Would you retype exactly the lines below, from the one containing "This screenshot has width=1024, height=768." through the end of the entries, both ends included, but not the pictures?

Stored records
-*-*-
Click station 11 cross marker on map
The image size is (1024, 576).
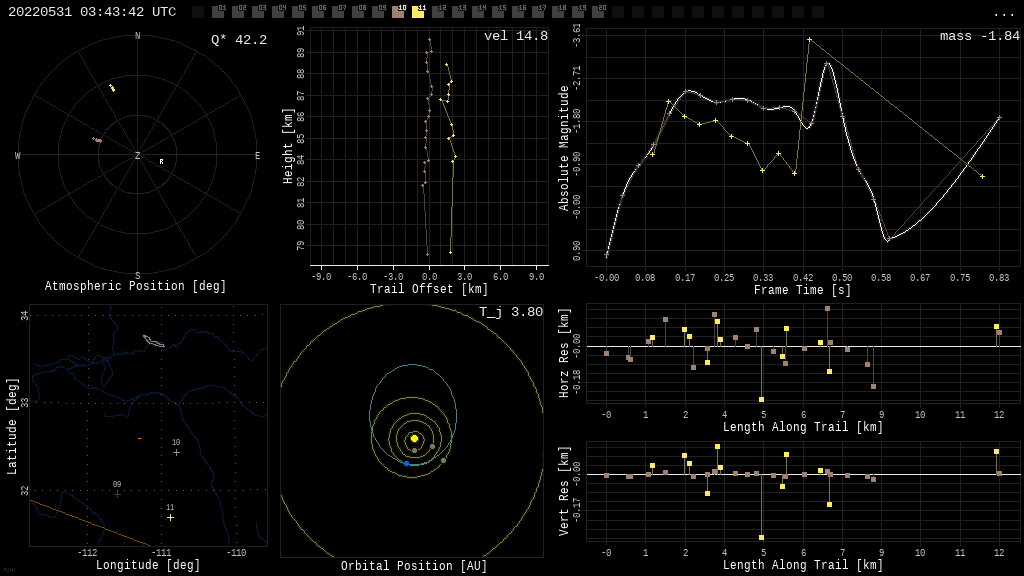(170, 517)
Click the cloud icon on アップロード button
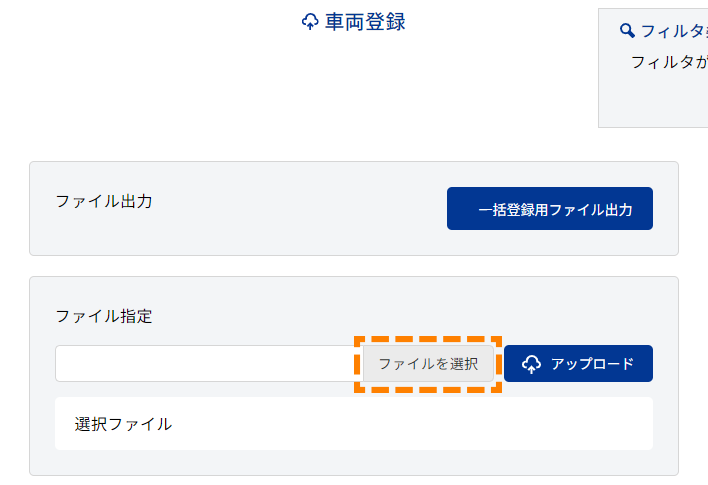 tap(531, 364)
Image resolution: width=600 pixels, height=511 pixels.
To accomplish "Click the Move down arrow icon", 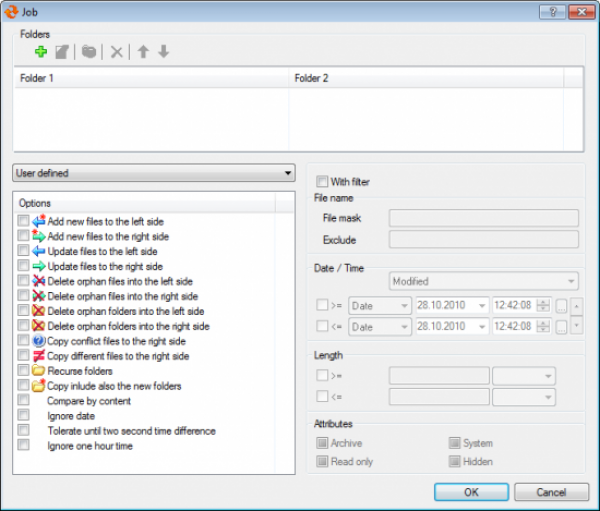I will (163, 52).
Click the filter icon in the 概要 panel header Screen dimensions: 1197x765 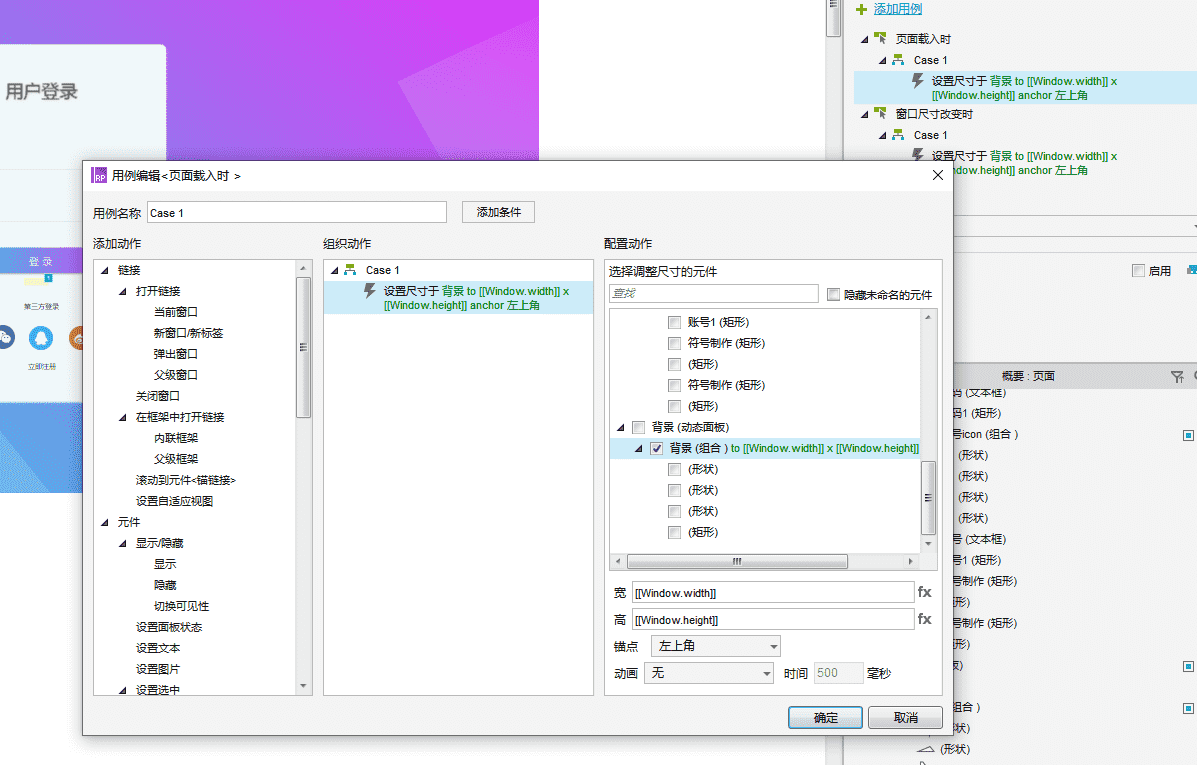[1176, 377]
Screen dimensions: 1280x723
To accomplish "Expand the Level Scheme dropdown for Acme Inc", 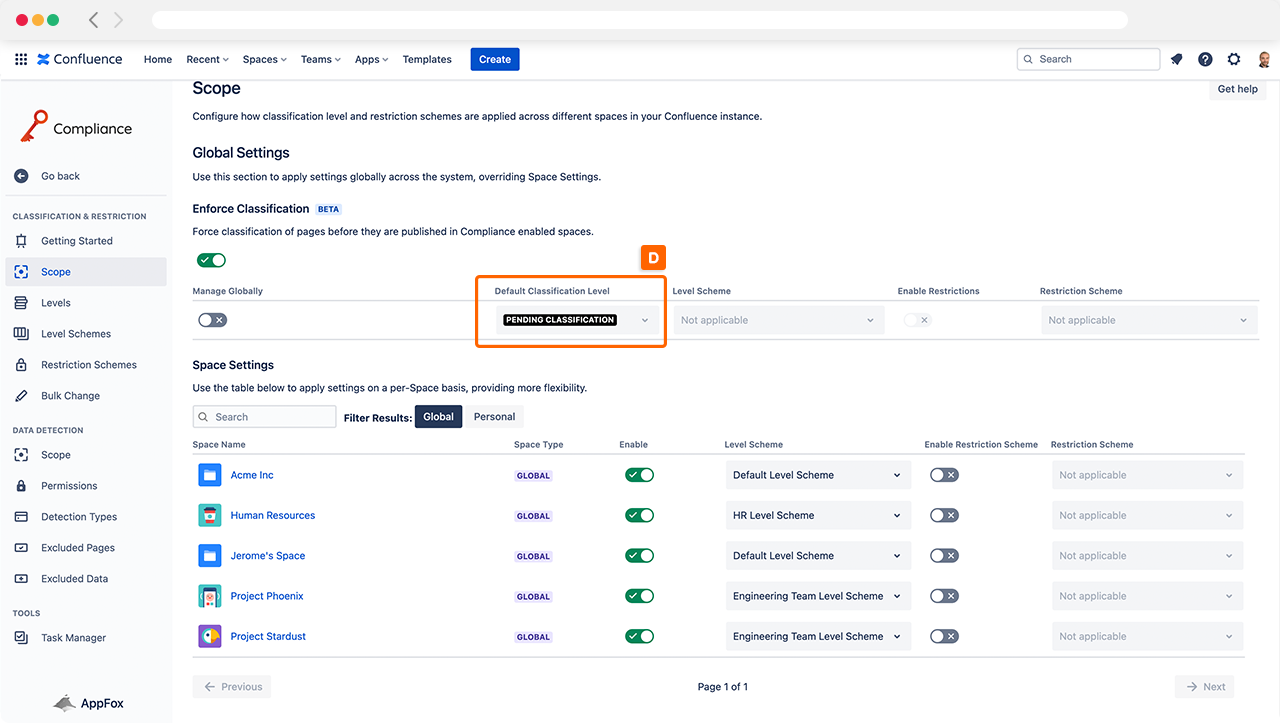I will pyautogui.click(x=817, y=475).
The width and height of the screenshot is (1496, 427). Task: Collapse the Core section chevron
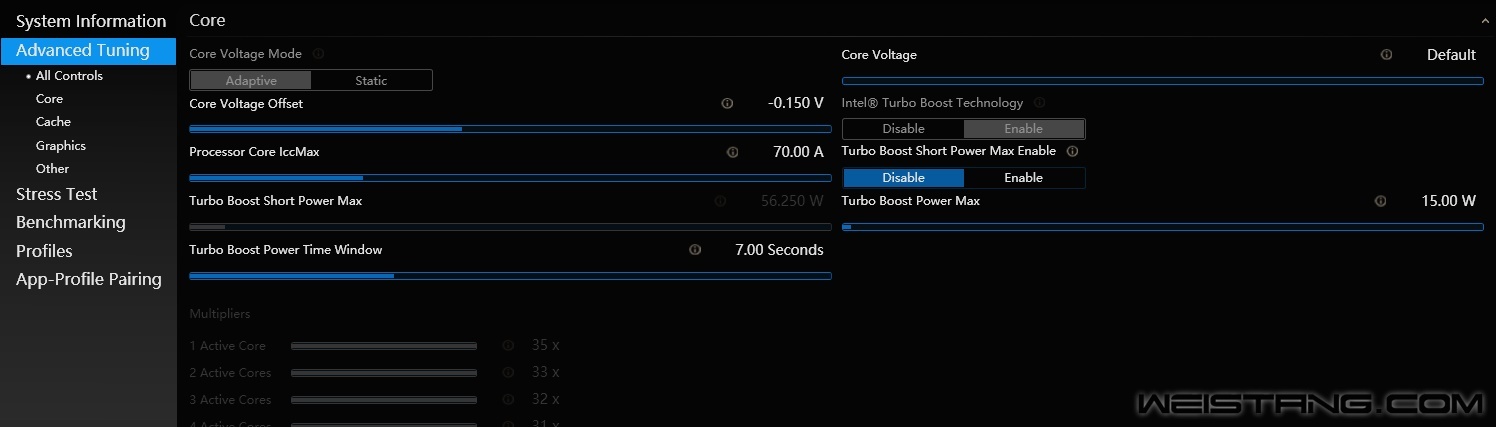click(x=1485, y=21)

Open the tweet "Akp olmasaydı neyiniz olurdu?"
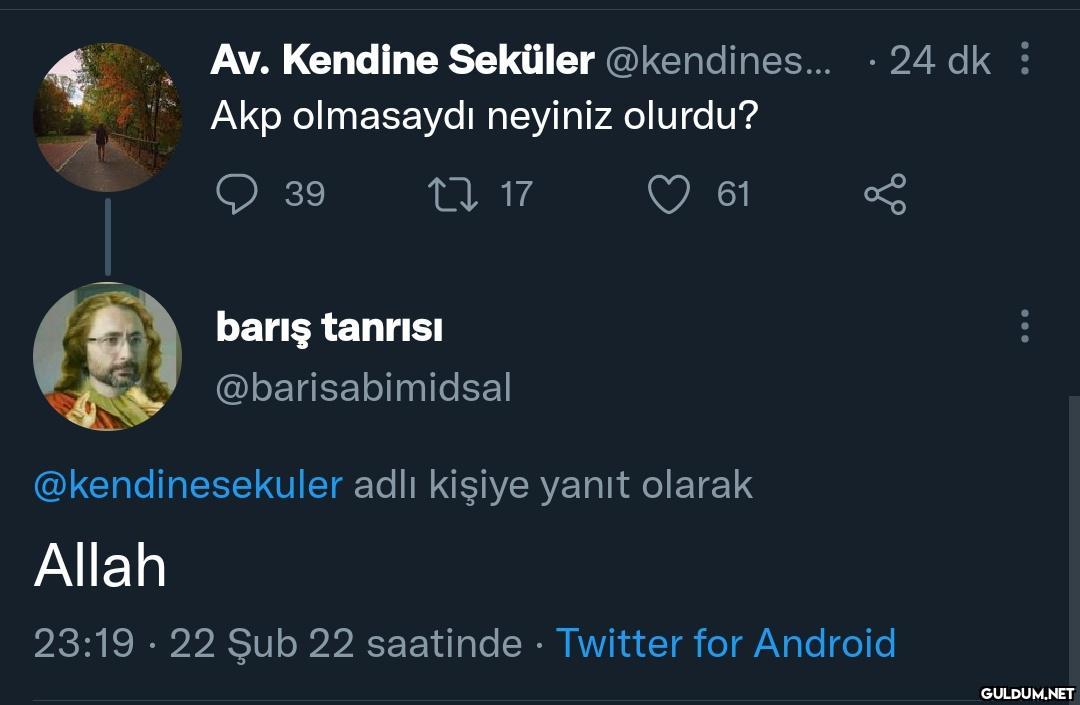pos(484,117)
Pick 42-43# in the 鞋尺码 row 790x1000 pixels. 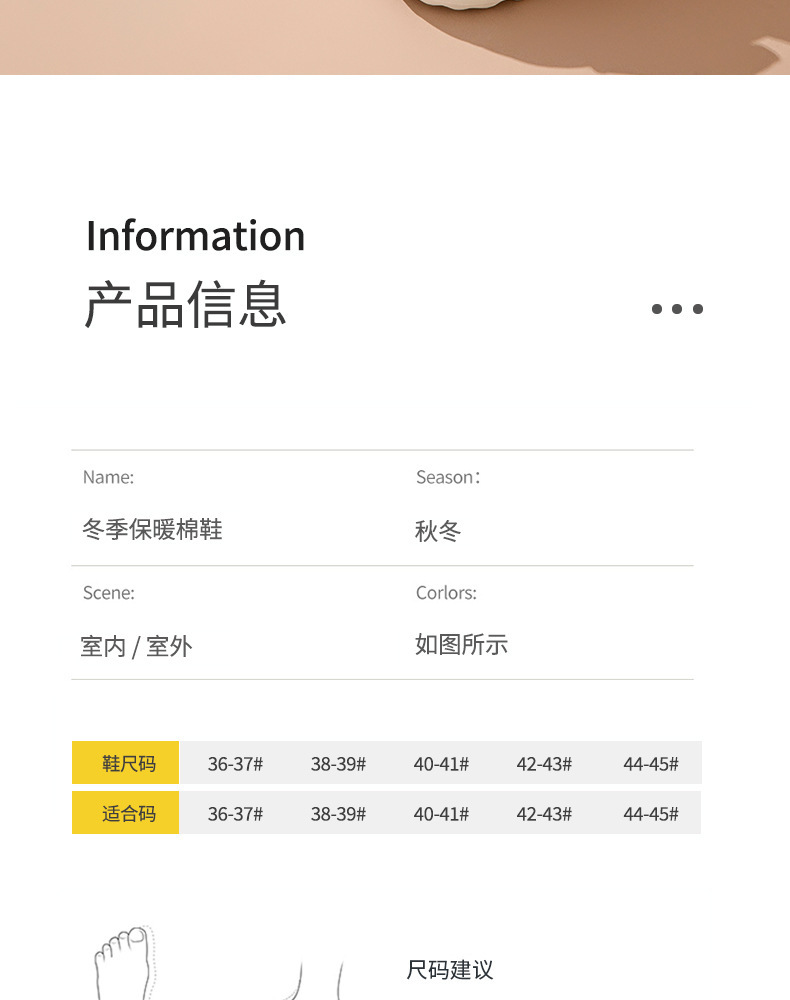pyautogui.click(x=544, y=764)
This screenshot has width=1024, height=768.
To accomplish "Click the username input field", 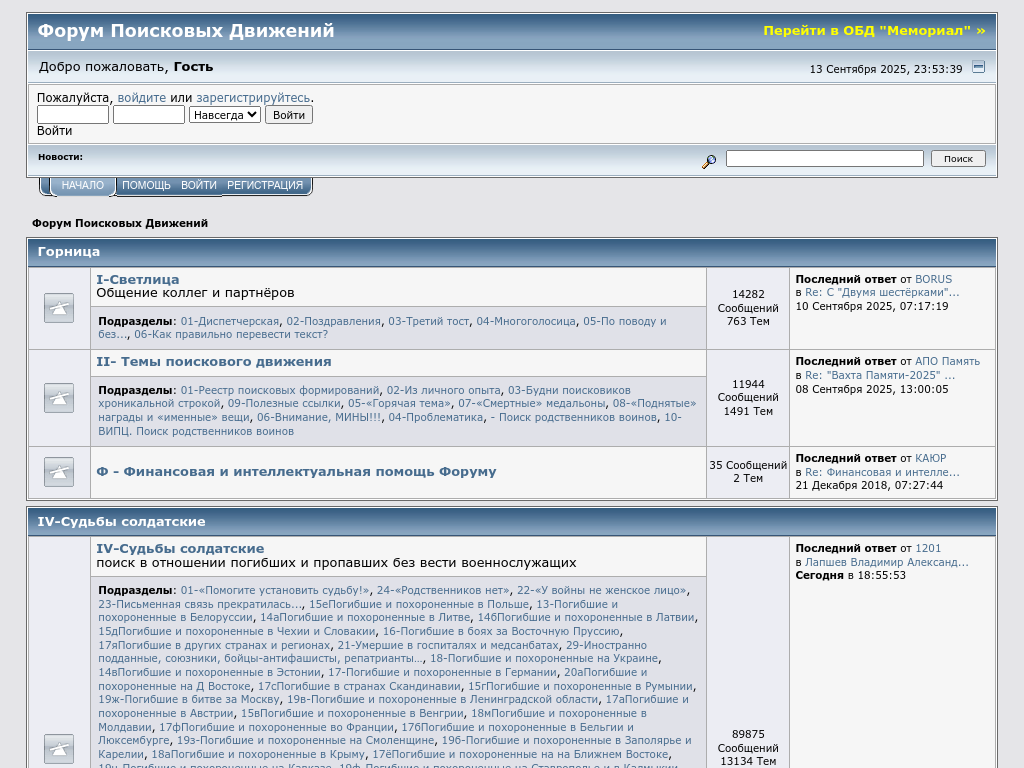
-*-*-
Your response:
This screenshot has width=1024, height=768.
To accomplish "Click the username input field", 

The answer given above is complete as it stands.